Kroger Joins Retail Giants in Snubbing AWS
As Amazon.com's e-commerce business continues to expand, its massive Amazon Web Services (AWS) cloud business is feeling the brunt of its rivalry with other retail giants.
CNBC reported this week that grocery giant Kroger, which operates nearly 3,000 grocery stores in 35 U.S. states, is actively choosing to partner with AWS rivals Microsoft Azure and Google Cloud Platform (GCP) to avoid lining Amazon.com's pockets.
Kroger CIO Chris Hjelm told CNBC that while Kroger still runs most of its workloads on-premises, it does have a cloud budget in the millions of dollars that it mostly plans to split between Azure and GCP, both of which have been Kroger partners since late 2016. Hjelm said Kroger does use AWS minimally by way of companies that it has acquired, but that Kroger does not intend to deepen that relationship further.
"For obvious reasons competitively, it doesn't make sense for us to do a ton to help grow that business for them," CNBC quoted Hjelm as saying.
That's doubly true now that Amazon.com has officially acquired Whole Foods, a high-end grocery chain and a competitor of Kroger. (Interestingly, Whole Foods had been a prominent Azure customer prior to its acquisition by Amazon.com this summer, though that partnership will surely take a back seat to AWS in the future.)
Adding another wrinkle is the fact that Amazon.com is reportedly mulling an expansion into the pharmacy market. A report by the St. Louis Post-Dispatch in late October suggests that Amazon.com is positioning itself to become a wholesale pharmaceutical distributor. If true, that would once again put Amazon.com in the competitive path of retailers like Kroger, which operates over 2,000 pharmacies inside its stores.
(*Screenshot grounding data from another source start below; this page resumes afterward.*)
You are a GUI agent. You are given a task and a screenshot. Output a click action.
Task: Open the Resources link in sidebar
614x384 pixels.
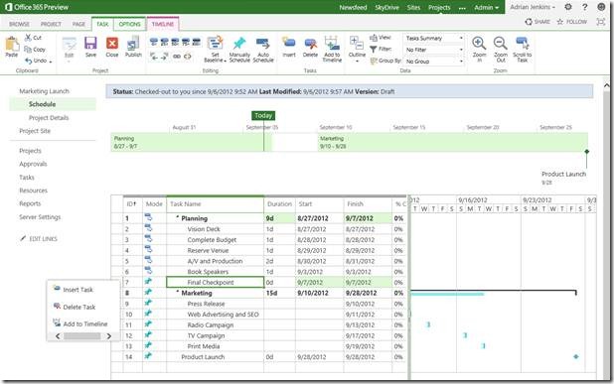coord(34,191)
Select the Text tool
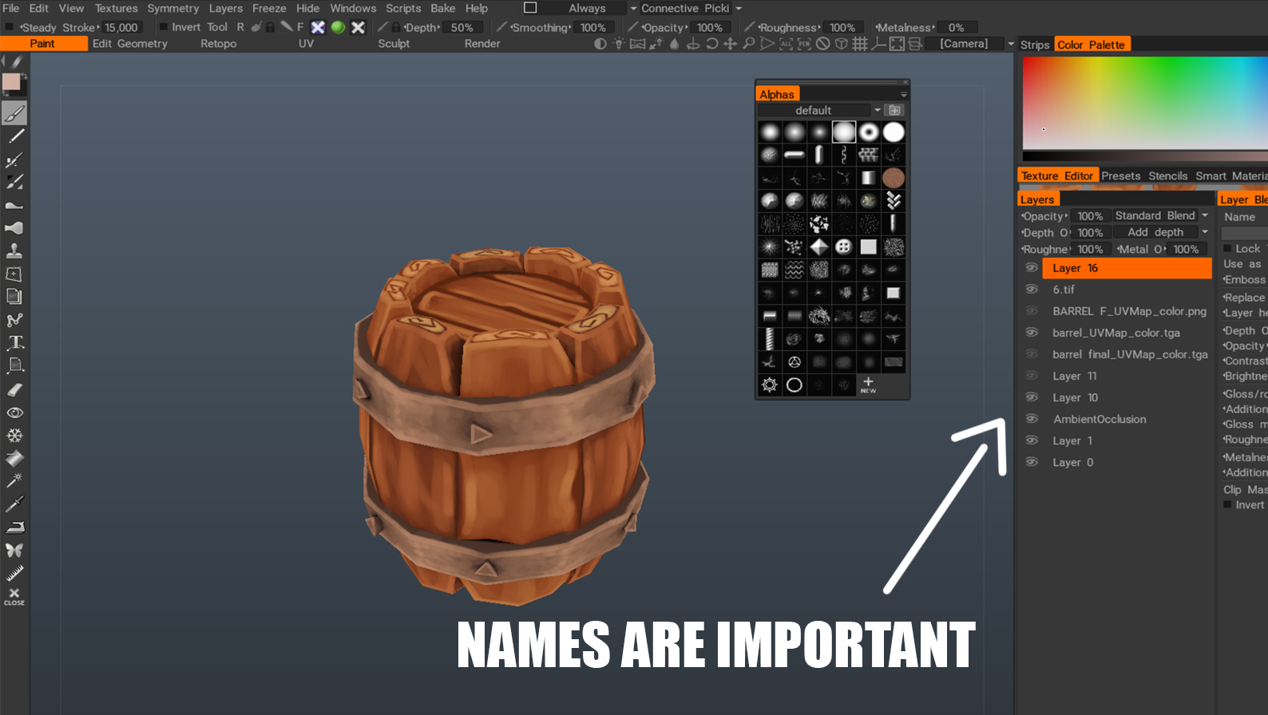The width and height of the screenshot is (1268, 715). coord(15,343)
Kroger is not the first retailer to spurn AWS because of competition with Amazon.com. The world's largest retailer, Wal-Mart, reportedly told its IT partners to use alternatives to AWS or risk losing Wal-Mart's business. Target is also said to be in the midst of moving most of its cloud-based applications and workloads off of AWS.
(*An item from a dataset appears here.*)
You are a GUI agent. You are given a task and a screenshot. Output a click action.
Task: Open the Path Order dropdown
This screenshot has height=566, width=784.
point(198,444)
However, none of this competitive maneuvering seems to be having a significant impact on AWS' bottom line, at least not yet. AWS earned $4.6 billion in revenue in Amazon.com's latest earnings report, representing a 42 percent year-over-year increase.
And while AWS' growth does appear to be slowing down -- especially compared to Azure and GCP, which are both working off of a much smaller base -- AWS is still the top cloud provider by a significant margin. Recent data indicates that AWS has a worldwide market share approaching 40 percent, more than its five closest competitors combined.